This article is more than 1 year old

Three joins Nokia's music club

Comes with clauses

Mobile operator 3 will become the first UK network to endorse Nokia's troubled music program "Comes With Music", industry sources confirmed today. Reports surfaced yesterday that 3 will offer the bundle with a N95-8GB model phone.

Nokia launched the innovative program this month without the endorsement of the five major mobile networks. So far, Carphone Warehouse is the exclusive Nokia high street presence for Comes With Music.

Comes With Music reportedly bundles "free and unlimited" music downloads with selected Nokia handsets. But actually, it doesn't. Downloads are limited to 120 per year*, and there's an upfront charge of £129.95 at Carphone Warehouse. So it more accurately resembles the Britannia CD club model: pay up front and get some albums.

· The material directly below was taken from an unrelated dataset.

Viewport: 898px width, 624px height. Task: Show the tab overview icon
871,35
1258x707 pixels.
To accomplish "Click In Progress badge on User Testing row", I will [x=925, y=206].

Sharp-eyed readers will notice the weasel words in Nokia's press release:

"Comes With Music offers one year of unlimited access to the entire Nokia Music Store catalogue…"

But access to the Store is not the same as unlimited downloads, of course. Asked about this, Nokia's EVP of entertainment Tero Ojanpera repeated that unlimited meant unlimited access, not downloads.

The reason? Last year Nokia was mugged by Universal Music, the first major to sign up to CWM, and the biggest record label in the world. The deal left Nokia with unlimited liabilities over a certain number of downloads per month. Once bitten, twice more careful.

The move doesn't augur a change in Three's recent strategic shift to promoting practical communications over entertainment. When the Hutch-owned network launched it plugged its movie and sport features. Today it wants you to use Skype and IM.

The Britannia Music Club went titsup last year. ®

* Footnote: Carphone's PR firm Freud dispute reports of the 120 annual limit, telling us that "downloads are unlimited for the first year and after that year you can continue to keep everything that you downloaded indefinitely." However, Carphone doesn't police usage - Nokia does. And the terms of the "acceptable use policy" state that Nokia in cases of "... abusive or excessive downloading, Nokia may contact you and ask you to moderate your usage. If you fail to comply with such a request, Nokia reserves the right to restrict or terminate your use of the Service."

In a statement, Nokia says: ""Comes With Music means that when you buy a Nokia Comes With Music edition device like the Nokia 5310, you get unlimited access to the millions of tracks in the Nokia Music catalogue and once downloaded, they are yours to keep. Once you have bought a Nokia Comes With Music device, there is no per track cost for these unlimited downloads and no maximum of 120 tracks per year as referenced in your story".